Using a learning needs assessment, diabetes educators can develop individualized educational plans to address patients’ identified priorities while respecting their learning style. Using principle of adult learning, the educational process should be patient-directed, problem-oriented and relevant to their lives.

The Adult Learning Theory was developed in the 1950’s, when Malcolm Knowles resurrected the concept of andragogy, or the science of adult learning, and applied it to informal adult education. His development of a conceptual basis for adult learning was built on the premise that adults learn differently than do children and have specific learning needs based on particular characteristics gained through life experiences.

Knowles’ work became widely adopted and helped shift educators away from “educating” adults toward “facilitated learning”. Subsequent research has built on this work, bringing to bear the importance creating a positive, respectful, nonjudgmental, safe, engaging, and fun environment for optimal outcomes in adult learning. Patient’s psychological status affects their learning. Denial, depression and anxiety can affect the willingness or the ability to learn and participate in their care. The Prochaska’s Transtheoretical Model shows that understanding a person’s stage of readiness for change helps predict whether interventions and learning will be effective motivators.

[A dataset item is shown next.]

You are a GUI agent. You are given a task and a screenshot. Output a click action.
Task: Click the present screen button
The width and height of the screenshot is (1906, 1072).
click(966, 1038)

Diabetes education is a process, not an event. Diabetic patients should understand that diabetes is a progressive disease and therefore needs ongoing, progressive education. Diabetes educators should explain about the progressive loss of insulin producing beta cells of the pancreas regardless of therapy and that insulin should be used as another therapy option and not a failure on part of the patients.

Patients’ education must be paced learning through four sessions of successive, need-to┬Čknow content in order to address self-management skill training as they occur. Adequate time between sessions for practice and experience based on new knowledge should be devoted as well. Likewise, positive reinforcement and confidence-building through review of blood glucose records, food records and progress toward goals is essential since most adult patients with diabetes are empowered when given clear goals for blood glucose and blood pressure. Patients cannot be expected to assist with achievement of goals if they are not given the measurements and objectives that we hope they achieve.

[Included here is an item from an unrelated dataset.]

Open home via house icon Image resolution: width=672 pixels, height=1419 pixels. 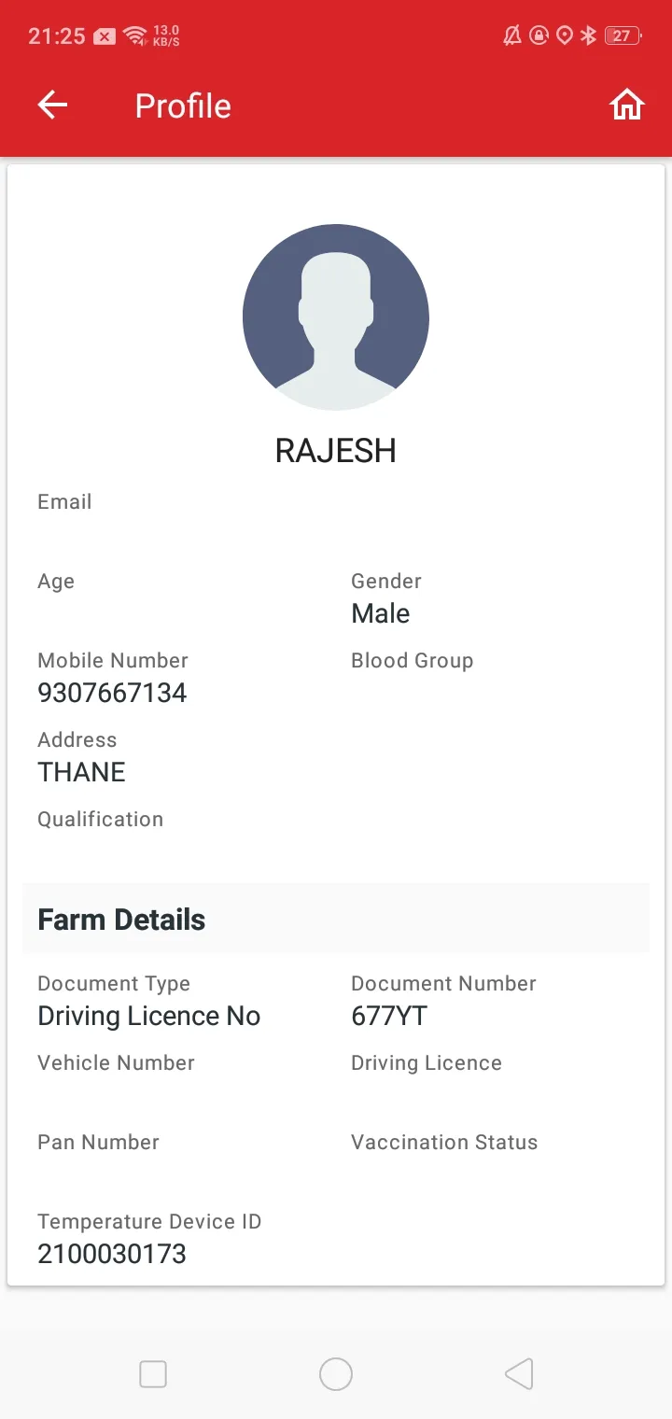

Patients’ family members and significant others are encouraged to participate in all education sessions. Group sessions and learning activities encourage peer interaction and sharing. One of the newest innovations is the Diabetes Conversation Maps. “These are new tools to engage adult learners in making behaviour changes needed for better health. Compared to the traditional education methods, Conversation Map” sessions focus on participant-directed discussions and shared problem-solving in diabetes self-care topics, such as troubleshooting of blood glucose levels and maintaining motivation for healthy eating and physical activity. Teaching tips and techniques encourage educators to listen to and acknowledge patient concerns and to introduce alternatives and choices.

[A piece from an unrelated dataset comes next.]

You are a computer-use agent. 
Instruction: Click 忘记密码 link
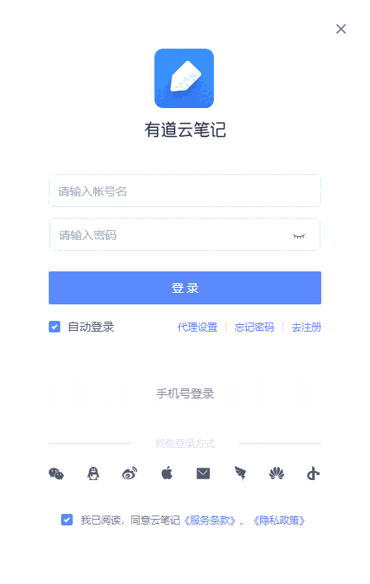coord(254,327)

This new learner-driven education tool provides guided discussion that gives space for patients to express feelings and concerns. DIABETES CONVERSATION MAP is a visual tool that utilizes analogies to help patients better understand what diabetes is all about. An example of which is the analogy of using the “KEY” as the “INSULIN” that opens the door to the cell to let glucose inside.

In summary, diabetes educators should plan the education process (whether individual or group) around several simple, yet important messages that promote patient involvement, improve control and improve outcomes.

Consequently, we, as diabetes educators can enhance the patients’ ability to influence their own lives by helping them learn how to make informed choices about the care of their diabetes. By doing so, we will set them on a course of EMPOWERMENT so that they can responsibly manage their own condition.